__SOURCE EXTRACT__.
Magazine article Washington Report on Middle East Affairs

Israel-Firster Cheryl Halpern Named Head of Corporation for Public Broadcasting

Magazine article Washington Report on Middle East Affairs

Israel-Firster Cheryl Halpern Named Head of Corporation for Public Broadcasting

Article excerpt

Cheryl F. Halpern, a major Republican fund-raiser, has been elected the new chairwoman of the Corporation for Public Broadcasting (CPB). The private, nonprofit corporation, created by Congress in 1967, describes itself as "the largest single source of funding for public television and radio programming."

Halpern has served on the CPB board since 2002, and has criticized National Public Radio's Middle East coverage, calling it biased against Israel. She has overseen such U.S. government-funded media projects as Voice of America, Radio Marti in Cuba and Radio Free Iraq. Formerly chairwoman for the Republican Jewish Coalition, Halpern currently sits on the board of the Washington Institute for Near East Policy, a spinoff of the American Israel Public Affairs Committee, Israel's Washington, DC lobby. In 2001 she used her own personal funds to commission a review of anti-Semitism in Syrian textbooks.

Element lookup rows
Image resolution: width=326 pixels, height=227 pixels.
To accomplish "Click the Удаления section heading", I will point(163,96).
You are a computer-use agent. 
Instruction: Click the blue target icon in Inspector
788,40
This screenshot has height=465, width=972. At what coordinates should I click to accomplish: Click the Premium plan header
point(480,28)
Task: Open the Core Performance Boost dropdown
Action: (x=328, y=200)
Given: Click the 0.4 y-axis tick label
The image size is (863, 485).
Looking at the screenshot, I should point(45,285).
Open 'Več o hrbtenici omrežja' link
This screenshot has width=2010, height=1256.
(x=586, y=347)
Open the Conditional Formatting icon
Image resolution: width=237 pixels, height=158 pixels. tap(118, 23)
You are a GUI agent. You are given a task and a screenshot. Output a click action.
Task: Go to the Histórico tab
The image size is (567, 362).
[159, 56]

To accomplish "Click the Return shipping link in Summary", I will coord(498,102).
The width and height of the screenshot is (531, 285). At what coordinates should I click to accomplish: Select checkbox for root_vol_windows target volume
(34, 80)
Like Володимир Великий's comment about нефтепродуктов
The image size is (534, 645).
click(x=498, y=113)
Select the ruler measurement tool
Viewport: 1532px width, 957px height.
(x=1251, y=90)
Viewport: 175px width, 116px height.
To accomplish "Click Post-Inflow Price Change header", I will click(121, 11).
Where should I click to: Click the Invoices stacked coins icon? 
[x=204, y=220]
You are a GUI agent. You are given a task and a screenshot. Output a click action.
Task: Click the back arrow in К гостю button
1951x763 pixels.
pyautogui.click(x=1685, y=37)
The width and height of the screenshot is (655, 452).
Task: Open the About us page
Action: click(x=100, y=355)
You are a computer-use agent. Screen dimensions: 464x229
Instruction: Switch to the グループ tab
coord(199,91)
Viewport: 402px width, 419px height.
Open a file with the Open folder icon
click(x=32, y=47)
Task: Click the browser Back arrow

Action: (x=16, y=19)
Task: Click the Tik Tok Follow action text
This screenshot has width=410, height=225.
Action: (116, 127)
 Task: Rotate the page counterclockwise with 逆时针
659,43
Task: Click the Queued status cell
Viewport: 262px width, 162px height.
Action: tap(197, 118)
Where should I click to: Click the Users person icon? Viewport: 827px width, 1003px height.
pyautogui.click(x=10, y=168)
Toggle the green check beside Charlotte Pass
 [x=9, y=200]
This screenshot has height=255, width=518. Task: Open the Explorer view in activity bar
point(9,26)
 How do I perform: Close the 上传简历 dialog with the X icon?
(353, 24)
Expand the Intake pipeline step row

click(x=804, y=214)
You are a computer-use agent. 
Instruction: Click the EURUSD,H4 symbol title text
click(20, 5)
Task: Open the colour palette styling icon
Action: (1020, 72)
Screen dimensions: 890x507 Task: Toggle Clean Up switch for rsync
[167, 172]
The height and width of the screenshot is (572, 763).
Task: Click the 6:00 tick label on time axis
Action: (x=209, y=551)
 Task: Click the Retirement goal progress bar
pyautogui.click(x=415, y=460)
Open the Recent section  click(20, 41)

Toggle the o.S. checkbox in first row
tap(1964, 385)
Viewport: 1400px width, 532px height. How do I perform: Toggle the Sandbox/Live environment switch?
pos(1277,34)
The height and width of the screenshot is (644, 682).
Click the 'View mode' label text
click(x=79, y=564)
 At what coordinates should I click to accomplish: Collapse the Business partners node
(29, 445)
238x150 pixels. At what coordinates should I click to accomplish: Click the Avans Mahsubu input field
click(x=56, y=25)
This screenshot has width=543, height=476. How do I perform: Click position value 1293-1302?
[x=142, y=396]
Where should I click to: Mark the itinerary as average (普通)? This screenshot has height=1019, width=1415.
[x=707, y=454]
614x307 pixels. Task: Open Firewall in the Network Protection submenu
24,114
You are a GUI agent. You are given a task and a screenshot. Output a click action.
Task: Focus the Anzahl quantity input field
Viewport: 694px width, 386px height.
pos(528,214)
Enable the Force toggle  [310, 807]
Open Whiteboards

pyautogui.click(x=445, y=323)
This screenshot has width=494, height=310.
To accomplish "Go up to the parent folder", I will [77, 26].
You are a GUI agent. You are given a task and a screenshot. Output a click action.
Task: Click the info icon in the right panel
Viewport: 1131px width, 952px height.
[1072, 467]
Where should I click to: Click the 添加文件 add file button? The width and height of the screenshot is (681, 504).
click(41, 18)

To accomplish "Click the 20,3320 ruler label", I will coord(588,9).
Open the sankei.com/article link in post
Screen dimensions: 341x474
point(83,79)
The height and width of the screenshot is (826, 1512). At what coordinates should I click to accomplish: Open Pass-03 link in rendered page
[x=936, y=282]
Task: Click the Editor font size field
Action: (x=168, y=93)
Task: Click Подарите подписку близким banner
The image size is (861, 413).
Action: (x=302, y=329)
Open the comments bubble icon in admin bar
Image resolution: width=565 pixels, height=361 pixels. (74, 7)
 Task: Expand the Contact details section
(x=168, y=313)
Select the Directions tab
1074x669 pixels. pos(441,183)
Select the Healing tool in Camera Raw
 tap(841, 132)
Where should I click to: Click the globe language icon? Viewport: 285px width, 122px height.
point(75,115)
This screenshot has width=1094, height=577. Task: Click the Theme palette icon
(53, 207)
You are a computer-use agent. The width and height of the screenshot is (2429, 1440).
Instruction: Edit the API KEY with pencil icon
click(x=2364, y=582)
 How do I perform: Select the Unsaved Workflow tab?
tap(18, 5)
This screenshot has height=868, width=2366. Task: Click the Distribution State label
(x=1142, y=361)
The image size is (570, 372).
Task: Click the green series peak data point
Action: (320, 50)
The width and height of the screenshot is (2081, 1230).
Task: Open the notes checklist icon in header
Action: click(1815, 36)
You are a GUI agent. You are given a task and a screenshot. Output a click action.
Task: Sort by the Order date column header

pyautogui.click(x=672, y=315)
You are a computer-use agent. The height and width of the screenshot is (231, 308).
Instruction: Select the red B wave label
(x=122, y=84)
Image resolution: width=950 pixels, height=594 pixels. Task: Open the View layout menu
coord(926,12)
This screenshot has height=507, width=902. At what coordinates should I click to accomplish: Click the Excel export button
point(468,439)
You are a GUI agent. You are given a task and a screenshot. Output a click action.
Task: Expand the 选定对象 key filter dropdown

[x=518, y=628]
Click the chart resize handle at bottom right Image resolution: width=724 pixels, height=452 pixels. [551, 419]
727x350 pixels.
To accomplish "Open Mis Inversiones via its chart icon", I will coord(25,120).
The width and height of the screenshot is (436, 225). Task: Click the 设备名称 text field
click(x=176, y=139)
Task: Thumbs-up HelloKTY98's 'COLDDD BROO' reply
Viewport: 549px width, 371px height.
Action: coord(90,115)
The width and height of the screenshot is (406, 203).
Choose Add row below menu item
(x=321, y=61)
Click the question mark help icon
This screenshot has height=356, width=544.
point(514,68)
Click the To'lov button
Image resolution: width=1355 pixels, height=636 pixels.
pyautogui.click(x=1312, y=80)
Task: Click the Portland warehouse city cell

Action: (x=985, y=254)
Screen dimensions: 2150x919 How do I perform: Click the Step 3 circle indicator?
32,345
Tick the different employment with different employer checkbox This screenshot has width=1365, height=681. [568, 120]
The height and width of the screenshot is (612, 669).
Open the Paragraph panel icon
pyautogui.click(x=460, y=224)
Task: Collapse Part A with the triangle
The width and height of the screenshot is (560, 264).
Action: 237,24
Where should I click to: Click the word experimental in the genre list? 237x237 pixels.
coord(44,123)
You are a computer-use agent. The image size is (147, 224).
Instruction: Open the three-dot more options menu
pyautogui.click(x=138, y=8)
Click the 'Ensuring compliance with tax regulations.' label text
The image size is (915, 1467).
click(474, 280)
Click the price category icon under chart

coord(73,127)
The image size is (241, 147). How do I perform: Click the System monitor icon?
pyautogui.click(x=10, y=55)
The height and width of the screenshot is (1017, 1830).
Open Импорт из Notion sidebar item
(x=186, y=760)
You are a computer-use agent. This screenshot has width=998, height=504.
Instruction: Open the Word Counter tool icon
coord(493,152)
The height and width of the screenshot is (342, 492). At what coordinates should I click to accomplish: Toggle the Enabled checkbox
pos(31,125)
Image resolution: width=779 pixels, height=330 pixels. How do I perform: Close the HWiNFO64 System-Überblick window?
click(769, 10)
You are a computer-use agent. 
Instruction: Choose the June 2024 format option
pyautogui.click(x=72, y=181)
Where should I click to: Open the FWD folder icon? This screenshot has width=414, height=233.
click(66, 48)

__TO-DO LIST__.
a) Translate into French this sentence from the article on Cheryl Halpern: "In 2001 she used her own personal funds to commission a review of anti-Semitism in Syrian textbooks."
b) Write a continuation of the article on Cheryl Halpern, beginning after its final sentence.
These rows originate from a separate source.

__OUTPUTS IN ORDER__.
a) En 2001, elle a utilisé ses propres fonds personnels pour commander une étude sur l'antisémitisme dans les manuels scolaires syriens.

b)
Halpern was a delegate from the Coordinating Board of Jewish Organizations to the 4th United Nations World Conference on Women's Rights in 1995 in Beijing, and from 1998 to 2002 chaired the United Nations Advisory Council of B'nai B'rith International. Halpern's selection as CPB chair, warned the citizens' group Common Cause, may "mean more politicizing for public broadcasting."

Perhaps not surprisingly, Halpern's family has business interests in Israel. She is married to Fredrick Michael Halpern, a real estate developer born in Bayreuth, Bavaria, who is a member of the Anti-Defamation League of B'nai B'rith as well as of AIPAC. The couple has three children.

In her new role Halpern will oversee distribution of the $400 million in funds for public radio and television stations that CPB receives from Congress. In mid-October, conservative House Republicans proposed that taxpayer support for CPB be eliminated as part of a cost-cutting effort to pay for repairing the damage from Hurricane Katrina. Indeed, for many years some Republicans have sought to permanently eliminate CPB's public funding.

At her 2002 confirmation hearing for a position on the CPB board of directors, Halpern suggested that journalists in public broadcasting need to be punished for editorializing in programs.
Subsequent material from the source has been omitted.